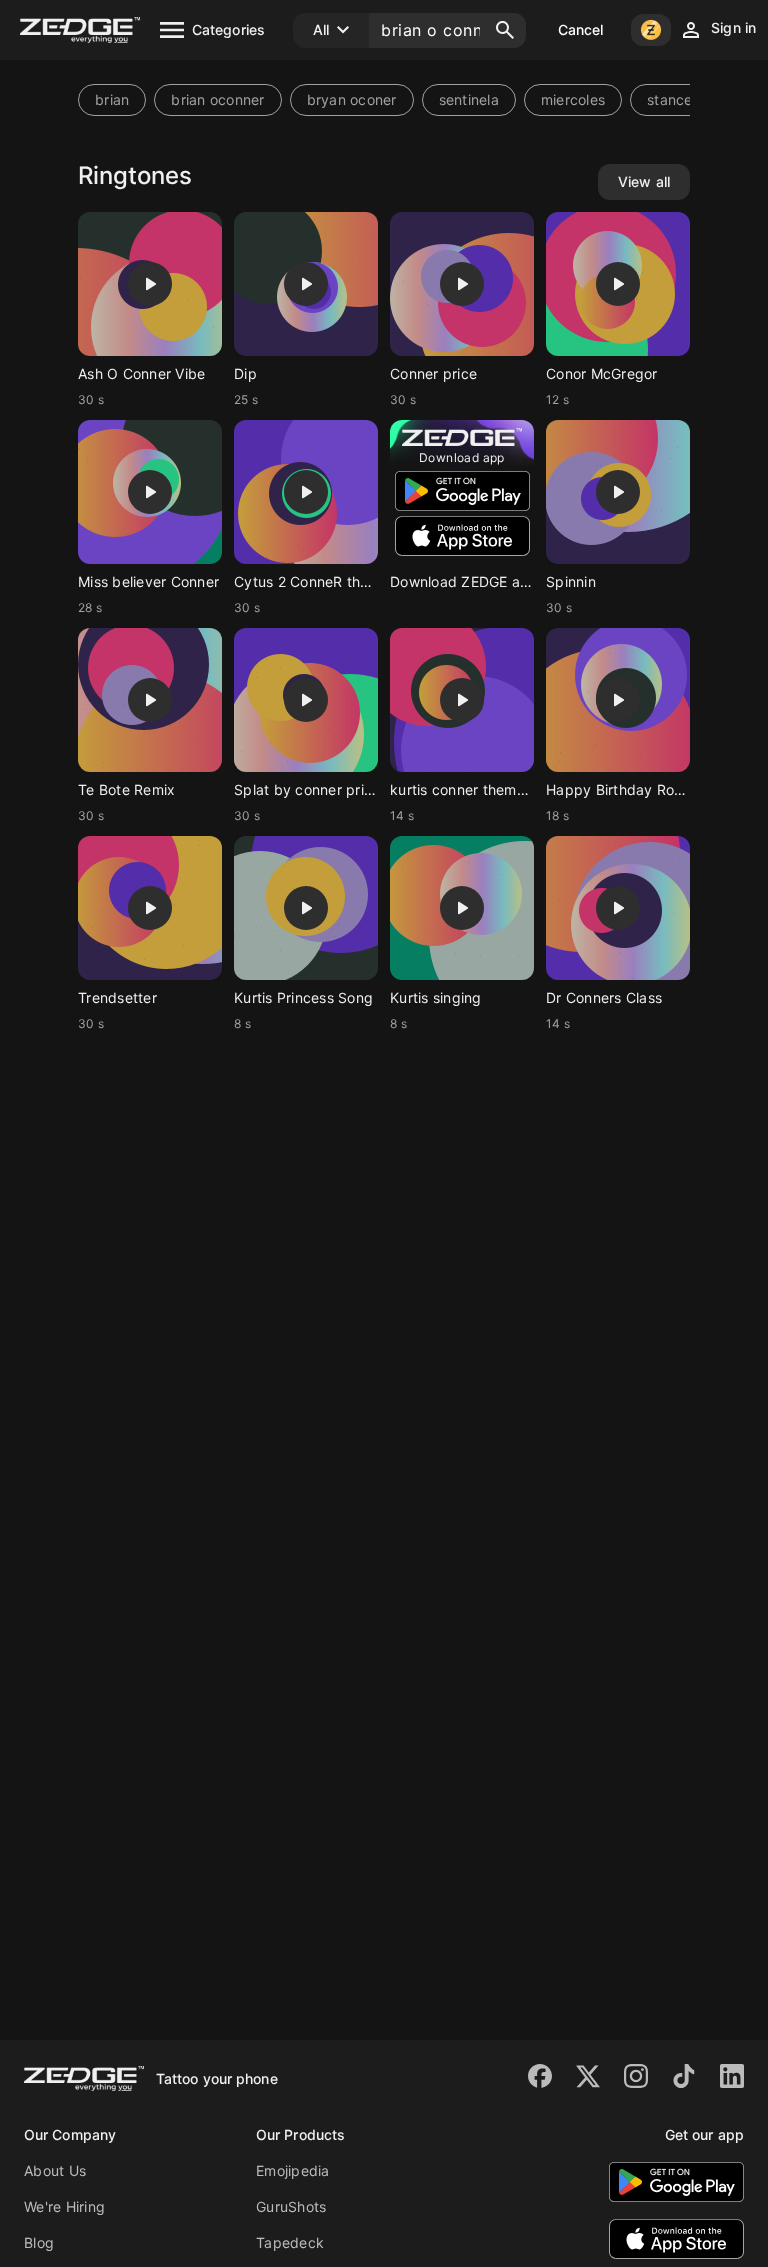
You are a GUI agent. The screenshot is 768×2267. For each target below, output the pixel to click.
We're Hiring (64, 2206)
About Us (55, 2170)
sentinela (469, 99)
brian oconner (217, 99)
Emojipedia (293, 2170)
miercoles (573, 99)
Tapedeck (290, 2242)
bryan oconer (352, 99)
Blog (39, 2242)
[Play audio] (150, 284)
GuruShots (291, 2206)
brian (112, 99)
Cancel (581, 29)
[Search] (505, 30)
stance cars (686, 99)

* * *

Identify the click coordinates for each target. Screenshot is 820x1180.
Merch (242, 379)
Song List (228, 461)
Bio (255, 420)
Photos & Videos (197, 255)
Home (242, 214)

* **Exercise details**:
Lines containing the string "target" above: how many are there? Answer with the number only.

* **Exercise answer**:
2